Twitter: @ZonedProperties
LinkedIn: @ZonedProperties
Safe Harbor Statement
This press release contains forward-looking statements within the meaning of Section 27A of the Securities Act of 1933, as amended, and Section 21E of the Securities Exchange Act of 1934, as amended. All statements other than statements of historical facts included in this press release are forward-looking statements. In some cases, forward-looking statements can be identified by words such as "believe," "expect," "anticipate," "plan," "potential," "continue" or similar expressions. Such forward-looking statements include risks and uncertainties, and there are important factors that could cause actual results to differ materially from those expressed or implied by such forward-looking statements. These factors, risks and uncertainties are discussed in the Company's filings with the Securities and Exchange Commission.
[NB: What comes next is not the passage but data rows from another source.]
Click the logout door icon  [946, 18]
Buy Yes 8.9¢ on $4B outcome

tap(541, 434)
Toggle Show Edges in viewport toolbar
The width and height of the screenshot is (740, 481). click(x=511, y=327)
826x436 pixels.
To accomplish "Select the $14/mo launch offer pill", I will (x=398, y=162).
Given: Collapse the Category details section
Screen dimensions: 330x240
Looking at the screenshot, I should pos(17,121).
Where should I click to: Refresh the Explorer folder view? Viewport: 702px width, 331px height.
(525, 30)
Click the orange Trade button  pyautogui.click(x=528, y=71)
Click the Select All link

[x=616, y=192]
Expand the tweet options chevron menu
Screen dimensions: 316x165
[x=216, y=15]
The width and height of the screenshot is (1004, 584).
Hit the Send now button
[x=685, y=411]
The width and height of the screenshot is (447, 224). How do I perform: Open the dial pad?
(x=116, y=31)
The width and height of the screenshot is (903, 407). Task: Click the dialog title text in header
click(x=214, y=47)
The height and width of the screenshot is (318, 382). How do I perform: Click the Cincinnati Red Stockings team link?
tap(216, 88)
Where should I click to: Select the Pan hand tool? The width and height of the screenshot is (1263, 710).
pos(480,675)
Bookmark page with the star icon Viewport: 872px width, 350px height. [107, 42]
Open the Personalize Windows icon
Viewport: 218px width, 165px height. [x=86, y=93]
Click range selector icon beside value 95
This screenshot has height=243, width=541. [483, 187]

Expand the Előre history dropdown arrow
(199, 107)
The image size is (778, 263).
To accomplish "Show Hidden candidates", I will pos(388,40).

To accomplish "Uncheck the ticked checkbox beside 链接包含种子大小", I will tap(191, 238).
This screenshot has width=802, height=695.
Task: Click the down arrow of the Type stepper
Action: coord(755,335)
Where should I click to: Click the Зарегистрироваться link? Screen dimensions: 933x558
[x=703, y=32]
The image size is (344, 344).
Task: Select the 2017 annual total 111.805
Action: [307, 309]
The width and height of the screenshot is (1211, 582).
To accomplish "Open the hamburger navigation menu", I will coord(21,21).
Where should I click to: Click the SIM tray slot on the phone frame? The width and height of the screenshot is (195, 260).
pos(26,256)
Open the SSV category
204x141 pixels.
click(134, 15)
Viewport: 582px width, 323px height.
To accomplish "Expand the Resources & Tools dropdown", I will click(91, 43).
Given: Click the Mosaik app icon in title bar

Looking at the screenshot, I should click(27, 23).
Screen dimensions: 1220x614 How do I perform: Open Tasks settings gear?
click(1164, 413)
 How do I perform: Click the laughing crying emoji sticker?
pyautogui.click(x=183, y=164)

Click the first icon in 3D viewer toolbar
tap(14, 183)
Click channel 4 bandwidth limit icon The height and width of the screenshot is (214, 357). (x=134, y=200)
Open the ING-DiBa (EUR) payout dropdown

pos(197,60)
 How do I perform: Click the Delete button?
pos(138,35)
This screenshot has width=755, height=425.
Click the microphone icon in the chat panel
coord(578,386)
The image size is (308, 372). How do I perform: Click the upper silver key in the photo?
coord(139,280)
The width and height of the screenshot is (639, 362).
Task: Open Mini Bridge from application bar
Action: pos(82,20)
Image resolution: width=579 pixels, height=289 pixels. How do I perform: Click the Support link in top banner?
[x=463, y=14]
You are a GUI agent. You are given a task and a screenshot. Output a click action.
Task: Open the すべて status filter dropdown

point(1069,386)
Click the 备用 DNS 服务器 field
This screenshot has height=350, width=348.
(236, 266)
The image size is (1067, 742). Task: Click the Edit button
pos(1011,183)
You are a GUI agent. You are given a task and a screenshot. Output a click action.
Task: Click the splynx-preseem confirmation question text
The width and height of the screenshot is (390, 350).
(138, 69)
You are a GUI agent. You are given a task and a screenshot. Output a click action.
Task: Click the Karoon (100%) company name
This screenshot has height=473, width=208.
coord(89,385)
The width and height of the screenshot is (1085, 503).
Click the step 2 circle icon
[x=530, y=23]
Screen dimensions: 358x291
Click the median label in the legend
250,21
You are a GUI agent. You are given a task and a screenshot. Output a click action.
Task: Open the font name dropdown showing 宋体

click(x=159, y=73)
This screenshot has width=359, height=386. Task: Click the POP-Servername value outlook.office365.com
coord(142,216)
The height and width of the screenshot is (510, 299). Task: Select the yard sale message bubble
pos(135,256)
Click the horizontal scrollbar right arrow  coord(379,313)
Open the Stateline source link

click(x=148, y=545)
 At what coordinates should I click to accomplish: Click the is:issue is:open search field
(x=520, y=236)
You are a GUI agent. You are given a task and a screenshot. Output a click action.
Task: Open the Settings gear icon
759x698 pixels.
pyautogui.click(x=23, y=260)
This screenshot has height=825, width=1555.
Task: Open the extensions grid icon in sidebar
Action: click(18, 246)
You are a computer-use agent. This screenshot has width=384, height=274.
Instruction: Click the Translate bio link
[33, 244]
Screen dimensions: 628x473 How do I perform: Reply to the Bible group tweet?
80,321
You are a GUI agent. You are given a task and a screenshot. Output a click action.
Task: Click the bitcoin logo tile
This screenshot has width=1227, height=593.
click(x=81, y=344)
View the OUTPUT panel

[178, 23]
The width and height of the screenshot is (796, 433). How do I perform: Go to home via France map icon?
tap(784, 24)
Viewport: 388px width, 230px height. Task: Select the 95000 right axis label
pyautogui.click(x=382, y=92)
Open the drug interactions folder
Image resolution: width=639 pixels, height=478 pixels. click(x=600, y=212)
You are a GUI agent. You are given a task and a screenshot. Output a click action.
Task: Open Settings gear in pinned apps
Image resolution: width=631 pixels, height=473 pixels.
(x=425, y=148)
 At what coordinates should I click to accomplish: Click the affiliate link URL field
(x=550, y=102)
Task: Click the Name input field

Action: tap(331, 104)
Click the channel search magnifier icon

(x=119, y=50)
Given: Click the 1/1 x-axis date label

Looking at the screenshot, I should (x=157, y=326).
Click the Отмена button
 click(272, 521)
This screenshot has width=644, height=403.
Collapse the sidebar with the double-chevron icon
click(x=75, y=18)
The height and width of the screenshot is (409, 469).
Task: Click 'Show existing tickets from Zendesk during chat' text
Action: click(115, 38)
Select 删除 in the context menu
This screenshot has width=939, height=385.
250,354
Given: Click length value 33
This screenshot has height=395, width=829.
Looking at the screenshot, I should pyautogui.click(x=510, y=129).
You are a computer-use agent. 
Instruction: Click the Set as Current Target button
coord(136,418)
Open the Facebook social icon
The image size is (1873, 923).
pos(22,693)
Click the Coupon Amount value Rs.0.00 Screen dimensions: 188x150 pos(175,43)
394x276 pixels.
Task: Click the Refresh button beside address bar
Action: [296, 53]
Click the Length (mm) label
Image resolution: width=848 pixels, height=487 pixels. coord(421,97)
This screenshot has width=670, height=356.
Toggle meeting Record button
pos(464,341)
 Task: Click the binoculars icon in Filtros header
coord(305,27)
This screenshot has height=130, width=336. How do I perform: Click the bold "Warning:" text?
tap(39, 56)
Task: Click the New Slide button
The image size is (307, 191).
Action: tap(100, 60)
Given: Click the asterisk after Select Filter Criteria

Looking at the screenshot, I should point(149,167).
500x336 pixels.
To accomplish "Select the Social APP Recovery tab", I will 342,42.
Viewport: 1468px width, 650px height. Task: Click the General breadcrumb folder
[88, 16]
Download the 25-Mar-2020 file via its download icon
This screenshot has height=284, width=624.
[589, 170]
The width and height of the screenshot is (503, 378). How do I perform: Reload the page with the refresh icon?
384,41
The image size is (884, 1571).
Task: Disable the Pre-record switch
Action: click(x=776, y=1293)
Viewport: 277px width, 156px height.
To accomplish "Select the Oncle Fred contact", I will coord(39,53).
Investors should not place any undue reliance on forward-looking statements since they involve known and unknown, uncertainties and other factors which are, in some cases, beyond the Company's control which could, and likely will, materially affect actual results, levels of activity, performance or achievements. Any forward-looking statement reflects the Company's current views with respect to future events and is subject to these and other risks, uncertainties and assumptions relating to operations, results of operations, growth strategy and liquidity. The Company assumes no obligation to publicly update or revise these forward-looking statements for any reason, or to update the reasons actual results could differ materially from those anticipated in these forward-looking statements, even if new information becomes available in the future.
COVID-19 Statement
In March 2020, the World Health Organization declared COVID-19 a global pandemic and recommended containment and mitigation measures worldwide. We are monitoring this closely, and although operations have not been materially affected by the COVID-19 outbreak to date, the ultimate duration and severity of the outbreak and its impact on the economic environment and our business is uncertain. Currently, all of the properties in our portfolio are open to our Significant Tenants and their customers and will remain open pursuant to state and local government requirements. We did not experience in 2020, and we do not foresee in 2021, any material changes to our operations from COVID-19. Our tenants are continuing to generate revenue at these properties and they have continued to make rental payments in full and on time and we believe the tenants’ liquidity position is sufficient to cover its expected rental obligations. Accordingly, while we do not anticipate an impact on our operations, we cannot estimate the duration of the pandemic and potential impact on our business if the properties must close or if the tenants are otherwise unable or unwilling to make rental payments. In addition, a severe or prolonged economic downturn could result in a variety of risks to our business, including weakened demand for our properties and a decreased ability to raise additional capital when needed on acceptable terms, if at all. At this time, the Company is unable to estimate the impact of this event on its operations.